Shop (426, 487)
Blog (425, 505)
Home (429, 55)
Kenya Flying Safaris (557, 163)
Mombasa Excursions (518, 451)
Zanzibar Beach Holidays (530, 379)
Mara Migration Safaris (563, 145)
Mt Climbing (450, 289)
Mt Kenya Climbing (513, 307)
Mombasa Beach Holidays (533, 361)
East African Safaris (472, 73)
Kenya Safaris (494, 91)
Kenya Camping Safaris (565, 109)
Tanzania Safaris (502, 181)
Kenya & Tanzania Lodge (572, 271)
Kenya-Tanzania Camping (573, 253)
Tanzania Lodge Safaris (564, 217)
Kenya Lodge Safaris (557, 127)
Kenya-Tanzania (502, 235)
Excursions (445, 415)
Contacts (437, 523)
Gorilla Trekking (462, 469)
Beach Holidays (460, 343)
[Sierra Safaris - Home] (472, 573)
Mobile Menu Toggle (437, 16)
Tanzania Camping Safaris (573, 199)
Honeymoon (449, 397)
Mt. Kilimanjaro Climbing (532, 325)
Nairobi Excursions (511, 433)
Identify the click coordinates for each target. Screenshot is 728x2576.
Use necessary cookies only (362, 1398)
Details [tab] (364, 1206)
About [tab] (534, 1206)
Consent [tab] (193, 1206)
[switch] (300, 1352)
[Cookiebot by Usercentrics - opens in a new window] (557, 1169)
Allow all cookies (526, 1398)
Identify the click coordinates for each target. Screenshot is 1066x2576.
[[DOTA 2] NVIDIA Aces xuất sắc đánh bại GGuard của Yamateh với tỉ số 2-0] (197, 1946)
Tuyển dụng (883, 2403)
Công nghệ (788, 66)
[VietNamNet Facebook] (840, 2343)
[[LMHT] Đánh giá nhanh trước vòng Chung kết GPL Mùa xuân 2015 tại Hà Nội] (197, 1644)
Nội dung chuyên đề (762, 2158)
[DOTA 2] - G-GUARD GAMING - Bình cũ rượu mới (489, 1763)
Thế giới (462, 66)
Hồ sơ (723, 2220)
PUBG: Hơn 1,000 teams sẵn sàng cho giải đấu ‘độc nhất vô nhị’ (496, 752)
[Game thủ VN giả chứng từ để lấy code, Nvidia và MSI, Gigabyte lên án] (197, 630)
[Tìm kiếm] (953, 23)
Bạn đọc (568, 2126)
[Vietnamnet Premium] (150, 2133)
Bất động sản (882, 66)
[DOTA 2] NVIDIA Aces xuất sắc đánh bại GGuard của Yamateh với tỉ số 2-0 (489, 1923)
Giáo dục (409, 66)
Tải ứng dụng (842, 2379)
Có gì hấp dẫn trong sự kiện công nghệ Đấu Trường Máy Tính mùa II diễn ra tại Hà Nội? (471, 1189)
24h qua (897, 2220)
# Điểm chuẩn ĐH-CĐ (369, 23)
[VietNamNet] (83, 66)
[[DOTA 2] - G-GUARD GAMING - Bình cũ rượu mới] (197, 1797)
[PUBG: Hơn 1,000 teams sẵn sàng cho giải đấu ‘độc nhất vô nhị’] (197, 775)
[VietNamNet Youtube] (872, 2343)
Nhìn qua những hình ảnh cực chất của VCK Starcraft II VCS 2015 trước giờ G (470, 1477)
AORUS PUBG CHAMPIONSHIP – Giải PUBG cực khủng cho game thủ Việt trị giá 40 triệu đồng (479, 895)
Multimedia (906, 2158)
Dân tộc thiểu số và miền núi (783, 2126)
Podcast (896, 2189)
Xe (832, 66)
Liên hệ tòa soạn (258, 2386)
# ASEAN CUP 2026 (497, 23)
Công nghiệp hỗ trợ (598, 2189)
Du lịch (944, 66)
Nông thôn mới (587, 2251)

··········

Copy out every line of the listing verbatim, in the order given.

Shop (426, 487)
Blog (425, 505)
Home (429, 55)
Kenya Flying Safaris (557, 163)
Mombasa Excursions (518, 451)
Zanzibar Beach Holidays (530, 379)
Mara Migration Safaris (563, 145)
Mt Climbing (450, 289)
Mt Kenya Climbing (513, 307)
Mombasa Beach Holidays (533, 361)
East African Safaris (472, 73)
Kenya Safaris (494, 91)
Kenya Camping Safaris (565, 109)
Tanzania Safaris (502, 181)
Kenya & Tanzania Lodge (572, 271)
Kenya-Tanzania Camping (573, 253)
Tanzania Lodge Safaris (564, 217)
Kenya Lodge Safaris (557, 127)
Kenya-Tanzania (502, 235)
Excursions (445, 415)
Contacts (437, 523)
Gorilla Trekking (462, 469)
Beach Holidays (460, 343)
[Sierra Safaris - Home] (472, 573)
Mobile Menu Toggle (437, 16)
Tanzania Camping Safaris (573, 199)
Honeymoon (449, 397)
Mt. Kilimanjaro Climbing (532, 325)
Nairobi Excursions (511, 433)
Identify the click coordinates for each target. Screenshot is 728x2576.
Use necessary cookies only (362, 1398)
Details [tab] (364, 1206)
About [tab] (534, 1206)
Consent [tab] (193, 1206)
[switch] (300, 1352)
[Cookiebot by Usercentrics - opens in a new window] (557, 1169)
Allow all cookies (526, 1398)
Identify the click coordinates for each target. Screenshot is 1066x2576.
[[DOTA 2] NVIDIA Aces xuất sắc đánh bại GGuard của Yamateh với tỉ số 2-0] (197, 1946)
Tuyển dụng (883, 2403)
Công nghệ (788, 66)
[VietNamNet Facebook] (840, 2343)
[[LMHT] Đánh giá nhanh trước vòng Chung kết GPL Mùa xuân 2015 tại Hà Nội] (197, 1644)
Nội dung chuyên đề (762, 2158)
[DOTA 2] - G-GUARD GAMING - Bình cũ rượu mới (489, 1763)
Thế giới (462, 66)
Hồ sơ (723, 2220)
PUBG: Hơn 1,000 teams sẵn sàng cho giải đấu ‘độc nhất vô nhị’ (496, 752)
[Game thủ VN giả chứng từ để lấy code, Nvidia và MSI, Gigabyte lên án] (197, 630)
[Tìm kiếm] (953, 23)
Bạn đọc (568, 2126)
[Vietnamnet Premium] (150, 2133)
Bất động sản (882, 66)
[DOTA 2] NVIDIA Aces xuất sắc đánh bại GGuard của Yamateh với tỉ số 2-0 (489, 1923)
Giáo dục (409, 66)
Tải ứng dụng (842, 2379)
Có gì hấp dẫn trong sự kiện công nghệ Đấu Trường Máy Tính mùa II diễn ra tại Hà Nội? (471, 1189)
24h qua (897, 2220)
# Điểm chuẩn ĐH-CĐ (369, 23)
[VietNamNet] (83, 66)
[[DOTA 2] - G-GUARD GAMING - Bình cũ rượu mới] (197, 1797)
[PUBG: Hơn 1,000 teams sẵn sàng cho giải đấu ‘độc nhất vô nhị’] (197, 775)
[VietNamNet Youtube] (872, 2343)
Nhìn qua những hình ảnh cực chất của VCK Starcraft II VCS 2015 trước giờ G (470, 1477)
AORUS PUBG CHAMPIONSHIP – Giải PUBG cực khủng cho game thủ Việt trị giá 40 triệu đồng (479, 895)
Multimedia (906, 2158)
Dân tộc thiểu số và miền núi (783, 2126)
Podcast (896, 2189)
Xe (832, 66)
Liên hệ tòa soạn (258, 2386)
# ASEAN CUP 2026 (497, 23)
Công nghiệp hỗ trợ (598, 2189)
Du lịch (944, 66)
Nông thôn mới (587, 2251)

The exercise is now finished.